AVISO: A desinformação sobre desastres aumenta os riscos para os usuários de redes sociais no Japão.
TÓQUIO – Imediatamente após o terremoto de Kumamoto em 28 de julho, as redes sociais foram inundadas com informações não verificadas, incluindo imagens antigas do desastre reutilizadas para descrever os danos atuais, vídeos que exageravam a situação e mensagens infundadas prevendo mais terremotos.
As redes sociais podem transmitir rapidamente a situação em áreas afetadas por desastres, ajudando as pessoas a confirmar a segurança de outras, solicitar assistência e compartilhar informações como a localização de abrigos e suprimentos necessários. Mas também podem disseminar informações falsas com a mesma rapidez.
Durante o terremoto de Kumamoto em 2016, uma mensagem falsa afirmando que um leão havia sido libertado de um zoológico tornou-se emblemática da desinformação em desastres e, uma década depois, essa desinformação entrou em uma nova fase.
A crescente sofisticação das imagens e vídeos falsos criados com inteligência artificial generativa é particularmente preocupante. A IA generativa permite a produção rápida de cenas plausíveis, como prédios desabados, incêndios, tsunamis e pessoas pedindo socorro.
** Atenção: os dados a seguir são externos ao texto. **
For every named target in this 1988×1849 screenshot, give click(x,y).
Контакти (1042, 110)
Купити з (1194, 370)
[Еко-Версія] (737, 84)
Não apenas imagens estáticas, mas também vídeos e áudios agora parecem mais realistas, incluindo filmagens de notícias, tornando mais difícil julgar a autenticidade apenas pela aparência. Com a proliferação de falsificações, até mesmo imagens autênticas de danos causados por desastres estão sendo cada vez mais vistas como potencialmente geradas por inteligência artificial.
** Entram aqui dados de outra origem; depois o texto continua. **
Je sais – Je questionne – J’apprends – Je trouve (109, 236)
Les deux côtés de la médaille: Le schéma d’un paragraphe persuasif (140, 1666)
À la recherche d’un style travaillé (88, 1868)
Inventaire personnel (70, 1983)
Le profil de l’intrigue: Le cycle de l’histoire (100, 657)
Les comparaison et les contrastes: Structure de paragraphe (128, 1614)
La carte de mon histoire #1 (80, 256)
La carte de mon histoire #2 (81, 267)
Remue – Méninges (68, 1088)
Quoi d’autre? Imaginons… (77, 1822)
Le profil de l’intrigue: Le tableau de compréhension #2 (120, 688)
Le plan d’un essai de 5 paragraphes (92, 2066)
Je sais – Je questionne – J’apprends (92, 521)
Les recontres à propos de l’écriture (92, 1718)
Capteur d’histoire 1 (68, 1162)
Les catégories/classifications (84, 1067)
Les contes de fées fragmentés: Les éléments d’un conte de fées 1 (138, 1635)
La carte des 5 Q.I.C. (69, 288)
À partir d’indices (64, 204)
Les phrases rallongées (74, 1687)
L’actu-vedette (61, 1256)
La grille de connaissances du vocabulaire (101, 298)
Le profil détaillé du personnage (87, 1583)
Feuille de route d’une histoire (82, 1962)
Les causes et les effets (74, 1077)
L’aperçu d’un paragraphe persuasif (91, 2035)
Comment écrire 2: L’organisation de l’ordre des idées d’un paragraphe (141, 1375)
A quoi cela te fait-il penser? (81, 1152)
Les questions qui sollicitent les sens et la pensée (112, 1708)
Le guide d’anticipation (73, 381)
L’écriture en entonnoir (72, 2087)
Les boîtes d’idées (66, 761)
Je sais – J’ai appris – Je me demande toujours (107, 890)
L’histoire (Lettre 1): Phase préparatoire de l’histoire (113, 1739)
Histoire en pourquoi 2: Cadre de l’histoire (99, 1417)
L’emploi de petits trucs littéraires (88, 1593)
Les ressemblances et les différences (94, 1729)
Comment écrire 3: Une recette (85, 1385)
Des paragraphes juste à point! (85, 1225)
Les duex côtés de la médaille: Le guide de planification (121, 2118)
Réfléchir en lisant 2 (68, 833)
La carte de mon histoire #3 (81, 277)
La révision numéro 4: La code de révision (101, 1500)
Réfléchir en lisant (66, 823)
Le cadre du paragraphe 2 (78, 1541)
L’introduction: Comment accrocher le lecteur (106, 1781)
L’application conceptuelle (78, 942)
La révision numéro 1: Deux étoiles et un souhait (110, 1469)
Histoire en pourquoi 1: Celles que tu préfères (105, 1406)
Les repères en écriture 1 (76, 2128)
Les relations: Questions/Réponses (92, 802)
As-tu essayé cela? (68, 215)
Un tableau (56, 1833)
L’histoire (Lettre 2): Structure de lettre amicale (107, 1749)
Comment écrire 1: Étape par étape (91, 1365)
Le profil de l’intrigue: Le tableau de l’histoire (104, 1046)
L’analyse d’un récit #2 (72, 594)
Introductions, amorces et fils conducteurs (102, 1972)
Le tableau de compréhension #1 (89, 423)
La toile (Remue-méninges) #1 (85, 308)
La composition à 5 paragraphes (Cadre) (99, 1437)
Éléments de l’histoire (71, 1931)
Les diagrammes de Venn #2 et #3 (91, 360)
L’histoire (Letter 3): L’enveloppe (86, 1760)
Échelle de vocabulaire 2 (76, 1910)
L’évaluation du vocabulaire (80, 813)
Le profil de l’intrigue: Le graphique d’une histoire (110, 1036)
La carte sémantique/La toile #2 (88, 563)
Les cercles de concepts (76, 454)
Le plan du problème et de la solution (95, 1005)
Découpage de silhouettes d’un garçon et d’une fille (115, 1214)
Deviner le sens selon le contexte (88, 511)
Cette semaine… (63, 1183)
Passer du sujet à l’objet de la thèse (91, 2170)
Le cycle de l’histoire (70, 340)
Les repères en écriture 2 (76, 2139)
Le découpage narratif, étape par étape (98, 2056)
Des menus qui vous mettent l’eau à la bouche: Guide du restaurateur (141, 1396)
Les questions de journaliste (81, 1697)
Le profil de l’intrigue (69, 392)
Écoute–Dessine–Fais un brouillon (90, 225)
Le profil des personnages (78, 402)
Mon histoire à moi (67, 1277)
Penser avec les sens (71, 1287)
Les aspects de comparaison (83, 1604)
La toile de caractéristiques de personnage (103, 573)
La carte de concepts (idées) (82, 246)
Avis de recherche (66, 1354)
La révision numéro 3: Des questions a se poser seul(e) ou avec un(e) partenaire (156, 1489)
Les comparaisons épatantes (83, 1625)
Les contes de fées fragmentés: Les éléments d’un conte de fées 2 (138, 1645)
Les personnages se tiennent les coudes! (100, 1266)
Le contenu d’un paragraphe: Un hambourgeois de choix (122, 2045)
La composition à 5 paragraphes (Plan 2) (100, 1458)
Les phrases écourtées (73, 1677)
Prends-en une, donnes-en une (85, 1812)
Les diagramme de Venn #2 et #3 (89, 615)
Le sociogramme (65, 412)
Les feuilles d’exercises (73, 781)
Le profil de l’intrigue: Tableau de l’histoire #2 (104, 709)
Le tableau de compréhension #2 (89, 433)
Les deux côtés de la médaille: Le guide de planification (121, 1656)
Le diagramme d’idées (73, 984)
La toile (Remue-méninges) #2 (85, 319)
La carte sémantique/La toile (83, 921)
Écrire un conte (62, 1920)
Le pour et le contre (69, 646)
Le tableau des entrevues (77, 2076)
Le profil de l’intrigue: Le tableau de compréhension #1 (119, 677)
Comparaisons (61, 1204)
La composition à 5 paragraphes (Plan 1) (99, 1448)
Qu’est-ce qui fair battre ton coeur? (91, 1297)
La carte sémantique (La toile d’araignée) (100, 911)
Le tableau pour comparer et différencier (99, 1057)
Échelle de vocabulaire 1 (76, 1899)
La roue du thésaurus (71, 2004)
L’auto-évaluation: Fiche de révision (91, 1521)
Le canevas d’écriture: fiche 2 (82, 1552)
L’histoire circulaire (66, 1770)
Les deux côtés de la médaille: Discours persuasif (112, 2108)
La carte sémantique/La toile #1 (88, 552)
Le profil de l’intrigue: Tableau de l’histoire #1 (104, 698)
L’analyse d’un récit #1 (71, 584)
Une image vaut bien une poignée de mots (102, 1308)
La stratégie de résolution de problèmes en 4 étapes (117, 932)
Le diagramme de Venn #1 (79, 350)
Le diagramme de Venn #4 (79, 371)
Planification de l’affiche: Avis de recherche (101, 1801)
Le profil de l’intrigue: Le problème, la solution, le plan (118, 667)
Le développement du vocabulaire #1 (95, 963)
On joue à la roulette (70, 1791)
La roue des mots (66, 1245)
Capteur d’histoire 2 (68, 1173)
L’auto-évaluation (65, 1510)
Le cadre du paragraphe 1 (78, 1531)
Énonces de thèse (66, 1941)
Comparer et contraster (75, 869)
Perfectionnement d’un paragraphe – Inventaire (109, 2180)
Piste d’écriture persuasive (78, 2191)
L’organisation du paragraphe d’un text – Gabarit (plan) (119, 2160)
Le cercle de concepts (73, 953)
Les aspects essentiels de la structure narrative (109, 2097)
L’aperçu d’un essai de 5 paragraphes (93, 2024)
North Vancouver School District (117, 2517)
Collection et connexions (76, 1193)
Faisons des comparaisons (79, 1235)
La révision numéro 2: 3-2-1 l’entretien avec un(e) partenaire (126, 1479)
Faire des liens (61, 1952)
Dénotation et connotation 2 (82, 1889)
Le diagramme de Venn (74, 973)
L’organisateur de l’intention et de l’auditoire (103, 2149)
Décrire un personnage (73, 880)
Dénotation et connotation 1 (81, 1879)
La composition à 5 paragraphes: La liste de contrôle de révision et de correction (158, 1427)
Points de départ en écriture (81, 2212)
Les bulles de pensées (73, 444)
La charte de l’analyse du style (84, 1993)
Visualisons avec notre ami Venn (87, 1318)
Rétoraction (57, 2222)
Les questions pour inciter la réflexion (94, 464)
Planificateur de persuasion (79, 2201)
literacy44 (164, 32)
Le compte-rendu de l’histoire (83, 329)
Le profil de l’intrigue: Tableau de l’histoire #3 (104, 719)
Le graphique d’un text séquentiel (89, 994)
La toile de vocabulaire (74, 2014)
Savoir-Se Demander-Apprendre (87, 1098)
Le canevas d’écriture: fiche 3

As motivações por trás da disseminação de desinformação nas redes sociais também estão evoluindo. Além de simples brincadeiras, existe o "cultivo de impressões", em que os usuários buscam gerar receita aumentando o número de visualizações. Após o recente terremoto de Kumamoto, um número significativo de publicações também atraiu usuários para uma versão simplificada de um aplicativo de compartilhamento de vídeos, convidando-os a se cadastrar para que os usuários que indicassem seu perfil pudessem ganhar pontos.
Em outras palavras, a ansiedade das pessoas em relação a desastres e sua boa vontade para com as vítimas são exploradas para gerar receita publicitária e recompensas de patrocínio.
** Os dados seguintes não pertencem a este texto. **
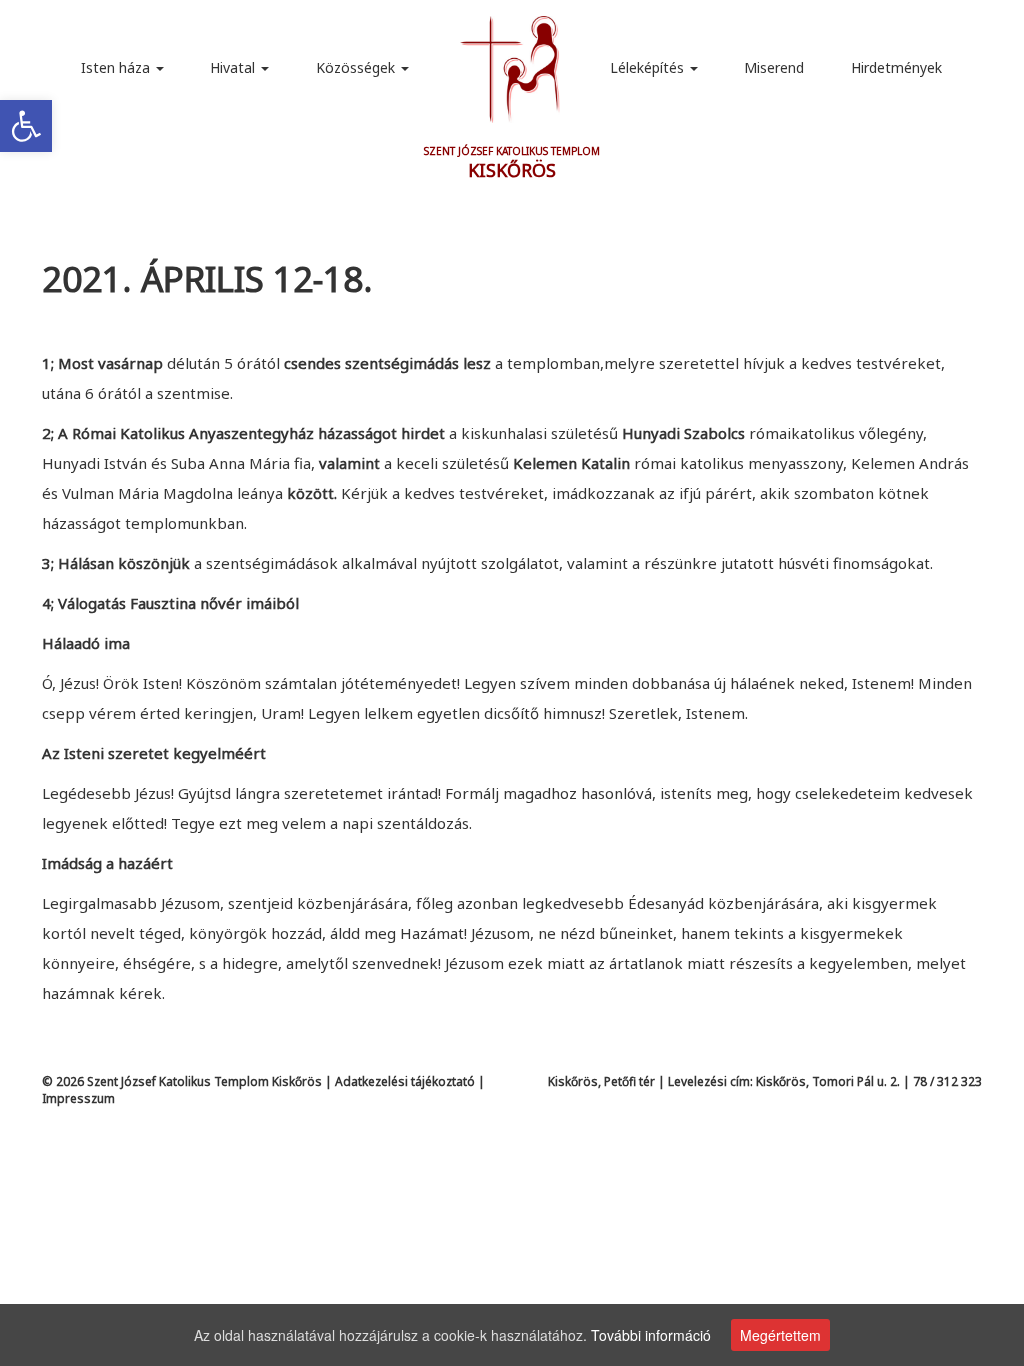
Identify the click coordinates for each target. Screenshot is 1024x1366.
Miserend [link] (774, 67)
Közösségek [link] (357, 67)
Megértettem (780, 1335)
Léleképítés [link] (649, 67)
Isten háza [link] (117, 67)
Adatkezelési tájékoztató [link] (405, 1081)
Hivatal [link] (234, 67)
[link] (26, 126)
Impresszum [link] (78, 1098)
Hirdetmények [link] (896, 67)
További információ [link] (651, 1335)
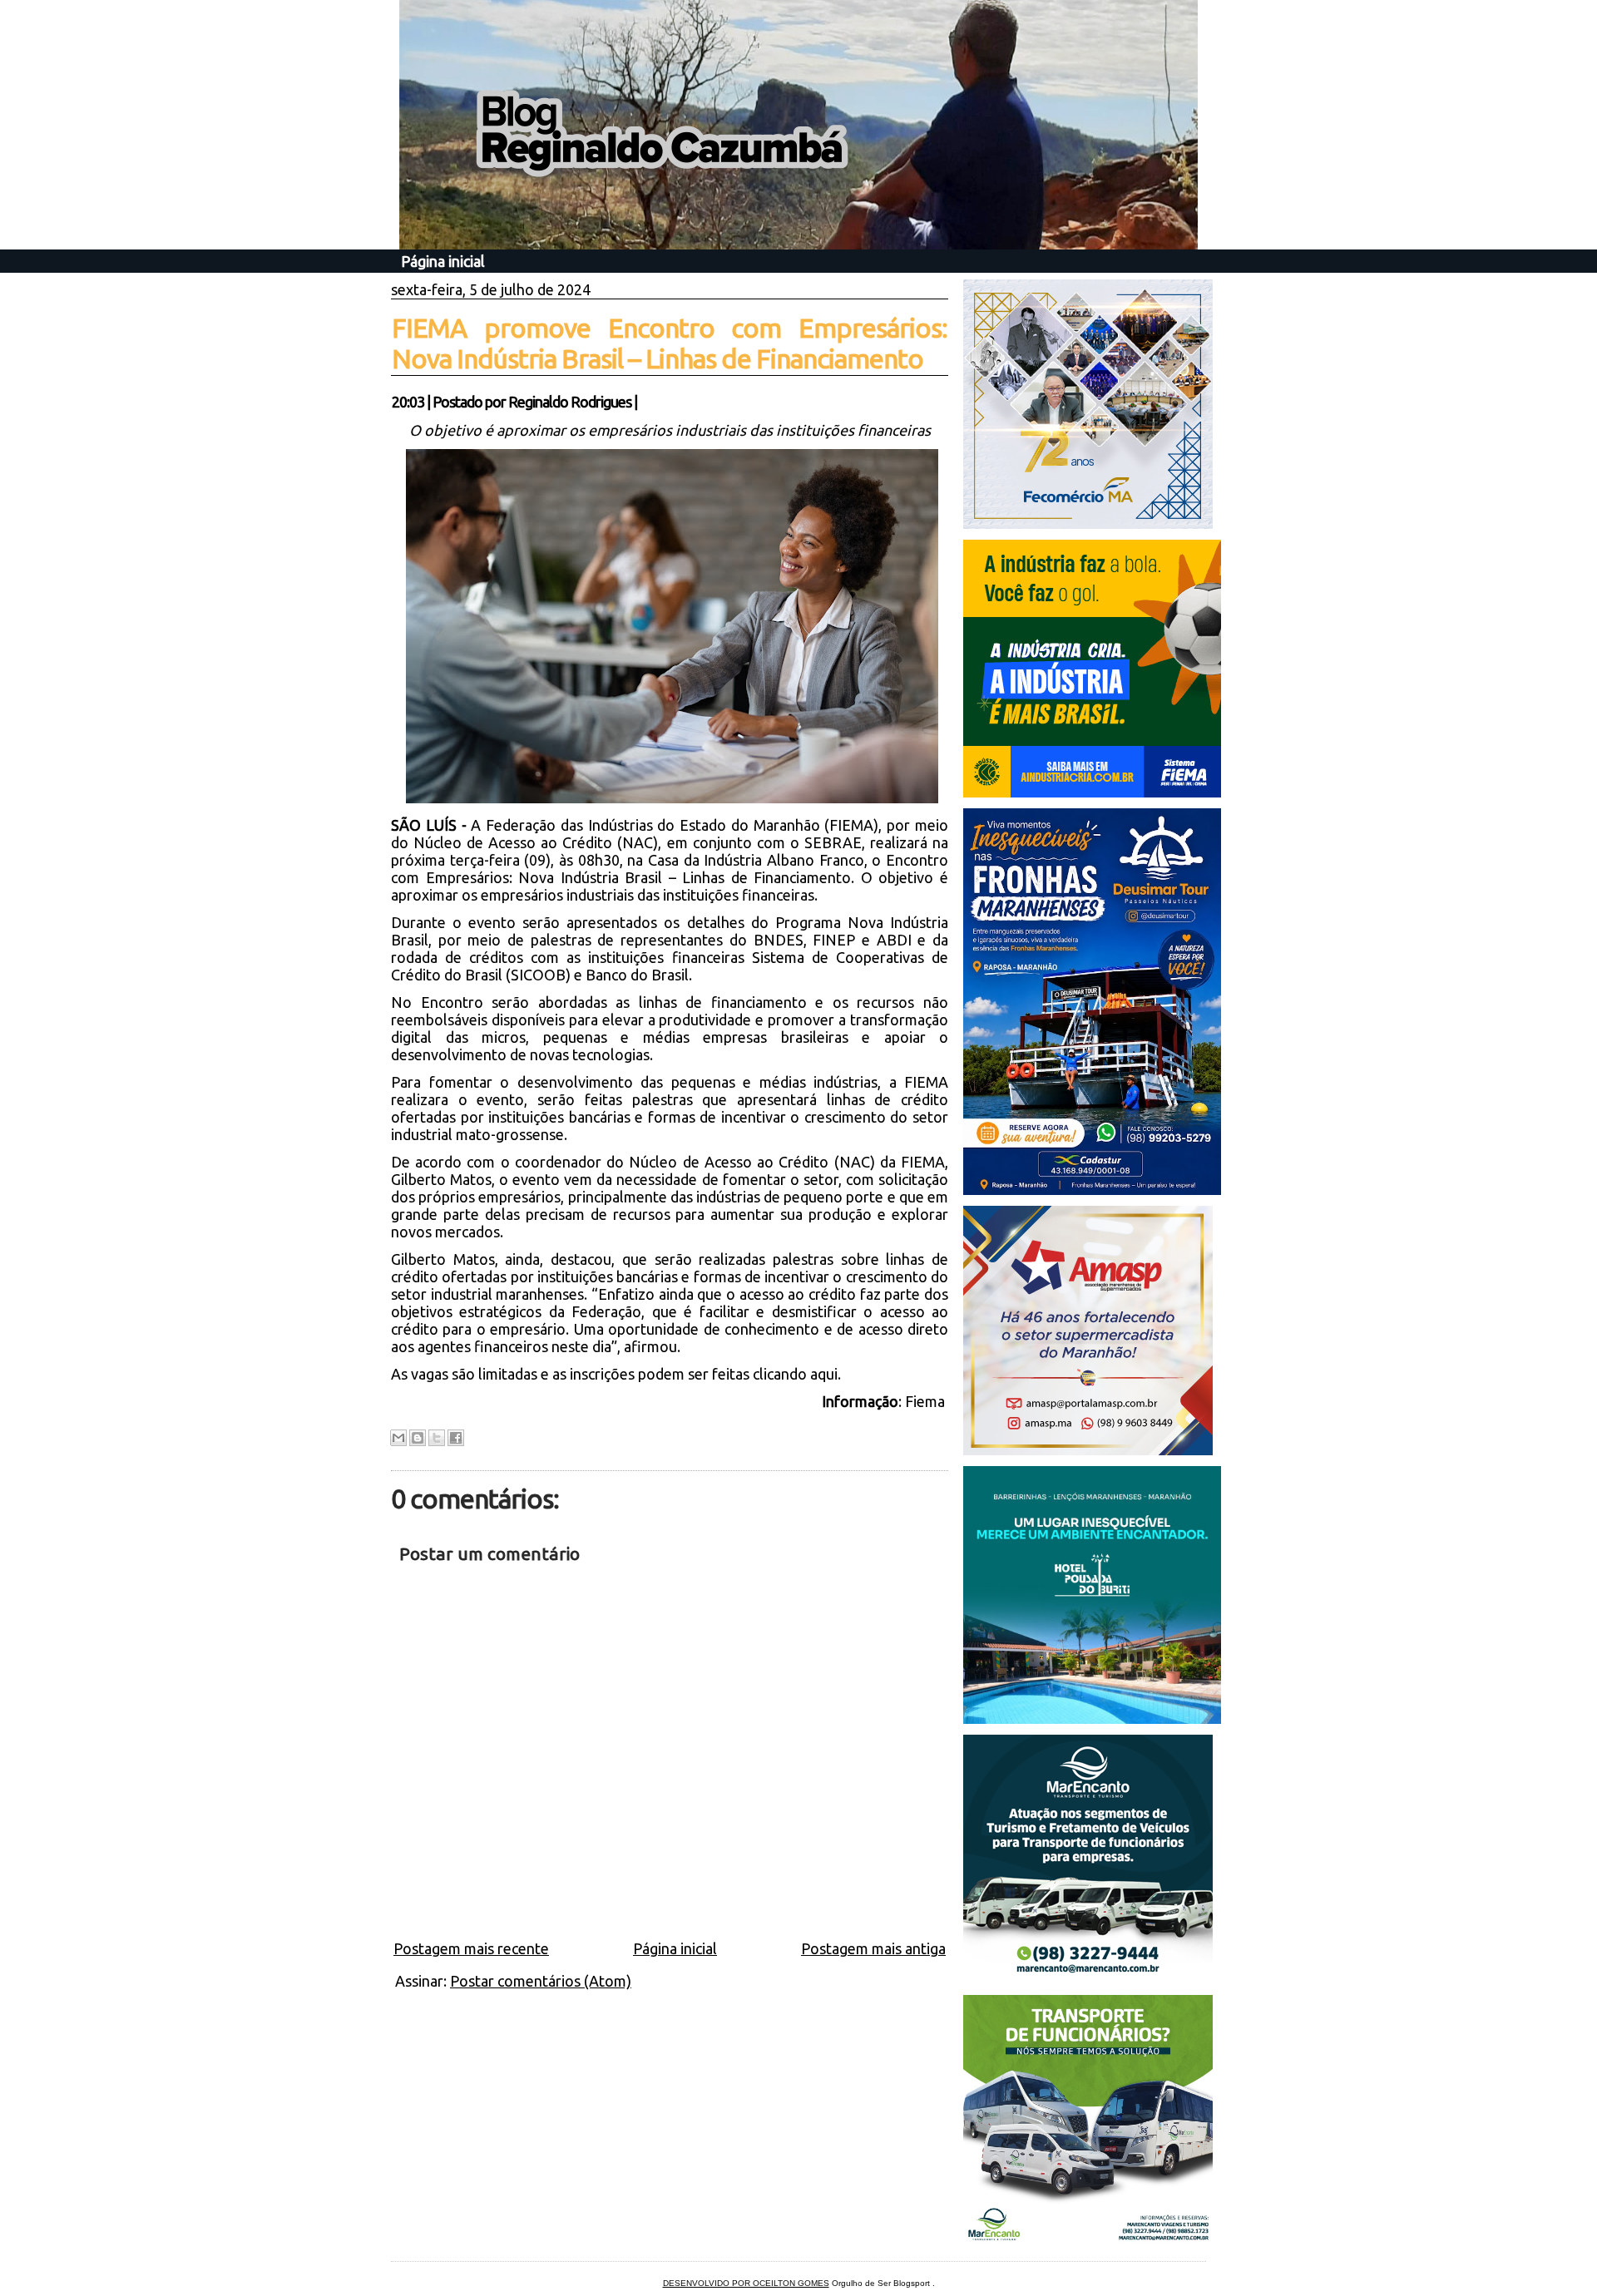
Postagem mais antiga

Diz-se que a desinformação se espalha mais facilmente quando um assunto é muito preocupante e a situação permanece incerta.
Os desastres são profundamente preocupantes porque ameaçam vidas humanas, e a verdadeira extensão dos danos muitas vezes permanece desconhecida logo após sua ocorrência. Muitas pessoas também são motivadas por boas intenções, como o desejo de informar rapidamente outras pessoas ou ajudar quem precisa.
A disseminação bem-intencionada de informações falsas por pessoas de fora da área afetada é particularmente preocupante. Mesmo que apenas alguns indivíduos criem mensagens falsas, elas podem se espalhar explosivamente se amplificadas por uma maioria bem-intencionada. Compartilhar informações não verificadas não ajuda e pode, na verdade, prejudicar os esforços de socorro, obrigando equipes de resgate e autoridades a realizar verificações desnecessárias e ocultando informações realmente necessárias.
O que se espera de nós não é uma análise de nível especializado, mas simplesmente que nos façamos duas perguntas ao nos depararmos com uma informação: "Isso é verdade?" e "Devo compartilhar isso?".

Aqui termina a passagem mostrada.